Records from a dataset:
-*-*-

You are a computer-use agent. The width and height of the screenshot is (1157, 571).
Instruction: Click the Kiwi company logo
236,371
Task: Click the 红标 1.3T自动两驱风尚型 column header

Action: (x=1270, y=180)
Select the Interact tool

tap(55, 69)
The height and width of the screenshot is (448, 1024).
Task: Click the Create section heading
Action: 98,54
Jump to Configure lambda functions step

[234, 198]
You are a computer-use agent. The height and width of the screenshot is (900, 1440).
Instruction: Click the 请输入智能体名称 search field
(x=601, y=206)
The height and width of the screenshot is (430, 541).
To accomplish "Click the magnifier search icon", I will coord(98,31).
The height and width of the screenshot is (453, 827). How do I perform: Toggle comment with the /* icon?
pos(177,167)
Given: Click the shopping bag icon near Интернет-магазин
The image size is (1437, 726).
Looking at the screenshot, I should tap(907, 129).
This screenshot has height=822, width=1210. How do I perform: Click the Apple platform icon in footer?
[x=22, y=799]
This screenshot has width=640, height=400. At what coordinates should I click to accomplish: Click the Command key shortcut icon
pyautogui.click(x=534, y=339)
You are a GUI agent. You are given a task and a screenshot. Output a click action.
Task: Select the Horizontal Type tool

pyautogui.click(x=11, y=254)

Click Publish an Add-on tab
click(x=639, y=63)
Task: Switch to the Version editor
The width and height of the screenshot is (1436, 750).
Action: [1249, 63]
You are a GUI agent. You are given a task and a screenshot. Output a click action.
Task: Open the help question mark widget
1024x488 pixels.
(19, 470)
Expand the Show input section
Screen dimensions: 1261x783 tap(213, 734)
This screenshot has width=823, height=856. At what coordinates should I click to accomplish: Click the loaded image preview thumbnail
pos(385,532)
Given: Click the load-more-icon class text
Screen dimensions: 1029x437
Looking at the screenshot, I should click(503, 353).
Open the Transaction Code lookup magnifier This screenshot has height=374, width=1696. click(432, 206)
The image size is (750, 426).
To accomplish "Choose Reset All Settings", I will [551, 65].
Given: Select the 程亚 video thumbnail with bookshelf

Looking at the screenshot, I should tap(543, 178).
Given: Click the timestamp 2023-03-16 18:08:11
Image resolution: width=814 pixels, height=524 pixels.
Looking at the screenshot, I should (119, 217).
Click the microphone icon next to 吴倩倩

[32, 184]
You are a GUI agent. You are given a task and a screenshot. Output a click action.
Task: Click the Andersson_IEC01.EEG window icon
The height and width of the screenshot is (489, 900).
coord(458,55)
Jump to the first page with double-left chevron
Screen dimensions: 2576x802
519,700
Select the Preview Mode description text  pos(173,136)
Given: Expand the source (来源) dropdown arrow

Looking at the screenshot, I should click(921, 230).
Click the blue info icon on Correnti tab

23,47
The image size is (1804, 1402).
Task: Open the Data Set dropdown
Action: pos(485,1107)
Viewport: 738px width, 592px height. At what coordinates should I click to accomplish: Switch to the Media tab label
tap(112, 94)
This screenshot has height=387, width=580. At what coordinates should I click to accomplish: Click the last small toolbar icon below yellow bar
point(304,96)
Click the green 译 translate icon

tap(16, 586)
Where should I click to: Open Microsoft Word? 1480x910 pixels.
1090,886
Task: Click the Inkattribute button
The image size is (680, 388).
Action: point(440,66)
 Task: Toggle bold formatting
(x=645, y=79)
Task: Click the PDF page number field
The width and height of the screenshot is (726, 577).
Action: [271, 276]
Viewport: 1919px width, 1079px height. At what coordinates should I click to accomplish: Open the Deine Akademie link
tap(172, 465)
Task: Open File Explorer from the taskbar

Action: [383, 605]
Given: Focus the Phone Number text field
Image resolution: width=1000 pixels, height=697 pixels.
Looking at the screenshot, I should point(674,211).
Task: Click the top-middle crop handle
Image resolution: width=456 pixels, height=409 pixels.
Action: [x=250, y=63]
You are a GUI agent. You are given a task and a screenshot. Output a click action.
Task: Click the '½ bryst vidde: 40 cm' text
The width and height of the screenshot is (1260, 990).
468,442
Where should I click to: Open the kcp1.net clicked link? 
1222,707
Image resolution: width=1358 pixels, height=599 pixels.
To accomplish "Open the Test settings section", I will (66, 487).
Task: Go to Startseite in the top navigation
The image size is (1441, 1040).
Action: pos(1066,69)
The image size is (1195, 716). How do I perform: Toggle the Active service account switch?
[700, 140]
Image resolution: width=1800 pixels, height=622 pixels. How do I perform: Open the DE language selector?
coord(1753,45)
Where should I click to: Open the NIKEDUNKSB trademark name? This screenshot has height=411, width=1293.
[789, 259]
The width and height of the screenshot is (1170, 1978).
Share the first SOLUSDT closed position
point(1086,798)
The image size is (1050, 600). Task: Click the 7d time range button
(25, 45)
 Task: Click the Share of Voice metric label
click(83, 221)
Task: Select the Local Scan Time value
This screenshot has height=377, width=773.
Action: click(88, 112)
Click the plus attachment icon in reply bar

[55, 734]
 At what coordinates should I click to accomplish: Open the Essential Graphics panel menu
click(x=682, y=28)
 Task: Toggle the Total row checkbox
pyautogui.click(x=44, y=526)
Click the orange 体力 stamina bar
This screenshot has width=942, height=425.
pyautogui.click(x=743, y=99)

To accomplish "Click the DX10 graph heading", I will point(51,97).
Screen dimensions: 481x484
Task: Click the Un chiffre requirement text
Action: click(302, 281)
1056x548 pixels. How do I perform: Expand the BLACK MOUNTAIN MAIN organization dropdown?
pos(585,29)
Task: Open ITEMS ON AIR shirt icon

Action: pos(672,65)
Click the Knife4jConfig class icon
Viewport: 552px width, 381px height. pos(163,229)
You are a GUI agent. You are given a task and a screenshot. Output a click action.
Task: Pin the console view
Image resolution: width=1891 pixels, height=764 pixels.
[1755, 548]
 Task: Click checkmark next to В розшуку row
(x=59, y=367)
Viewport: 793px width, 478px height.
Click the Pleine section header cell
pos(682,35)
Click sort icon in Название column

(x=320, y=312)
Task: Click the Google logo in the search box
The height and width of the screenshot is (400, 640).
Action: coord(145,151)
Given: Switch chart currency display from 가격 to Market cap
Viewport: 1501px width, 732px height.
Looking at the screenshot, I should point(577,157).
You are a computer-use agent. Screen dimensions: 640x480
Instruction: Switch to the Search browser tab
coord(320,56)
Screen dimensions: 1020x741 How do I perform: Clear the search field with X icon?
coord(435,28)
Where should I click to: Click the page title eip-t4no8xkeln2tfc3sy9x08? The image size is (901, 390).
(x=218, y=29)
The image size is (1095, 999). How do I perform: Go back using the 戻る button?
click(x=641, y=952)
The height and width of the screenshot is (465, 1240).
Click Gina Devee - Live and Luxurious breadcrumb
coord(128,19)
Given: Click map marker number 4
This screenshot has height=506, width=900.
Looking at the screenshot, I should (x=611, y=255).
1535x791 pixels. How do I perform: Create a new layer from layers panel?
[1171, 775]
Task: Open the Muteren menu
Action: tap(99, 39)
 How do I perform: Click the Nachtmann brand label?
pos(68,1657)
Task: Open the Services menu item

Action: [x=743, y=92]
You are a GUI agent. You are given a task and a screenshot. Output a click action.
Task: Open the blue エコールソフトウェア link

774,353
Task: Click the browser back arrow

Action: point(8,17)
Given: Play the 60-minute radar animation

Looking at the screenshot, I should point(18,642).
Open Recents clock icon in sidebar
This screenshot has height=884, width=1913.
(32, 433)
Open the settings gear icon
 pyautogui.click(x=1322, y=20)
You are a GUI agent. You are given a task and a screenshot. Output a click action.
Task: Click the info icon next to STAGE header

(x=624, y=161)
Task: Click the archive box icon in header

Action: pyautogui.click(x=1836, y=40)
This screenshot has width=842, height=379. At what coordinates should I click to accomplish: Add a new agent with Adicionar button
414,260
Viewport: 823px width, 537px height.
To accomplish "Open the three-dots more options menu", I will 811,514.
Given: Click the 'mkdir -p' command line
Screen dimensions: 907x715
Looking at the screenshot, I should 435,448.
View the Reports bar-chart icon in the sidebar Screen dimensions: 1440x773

-*-*-

Retype exactly, and only, the lines from the line holding "1535x791 pixels. How" through the last line of the data; both of those lines count.

RESPONSE TO THIS EXERCISE:
1535x791 pixels. How do I perform: Create a new layer from layers panel?
[1171, 775]
Task: Open the Muteren menu
Action: tap(99, 39)
 How do I perform: Click the Nachtmann brand label?
pos(68,1657)
Task: Open the Services menu item

Action: [x=743, y=92]
You are a GUI agent. You are given a task and a screenshot. Output a click action.
Task: Open the blue エコールソフトウェア link

774,353
Task: Click the browser back arrow

Action: point(8,17)
Given: Play the 60-minute radar animation

Looking at the screenshot, I should point(18,642).
Open Recents clock icon in sidebar
This screenshot has height=884, width=1913.
(32, 433)
Open the settings gear icon
 pyautogui.click(x=1322, y=20)
You are a GUI agent. You are given a task and a screenshot. Output a click action.
Task: Click the info icon next to STAGE header

(x=624, y=161)
Task: Click the archive box icon in header

Action: pyautogui.click(x=1836, y=40)
This screenshot has width=842, height=379. At what coordinates should I click to accomplish: Add a new agent with Adicionar button
414,260
Viewport: 823px width, 537px height.
To accomplish "Open the three-dots more options menu", I will 811,514.
Given: Click the 'mkdir -p' command line
Screen dimensions: 907x715
Looking at the screenshot, I should 435,448.
View the Reports bar-chart icon in the sidebar Screen dimensions: 1440x773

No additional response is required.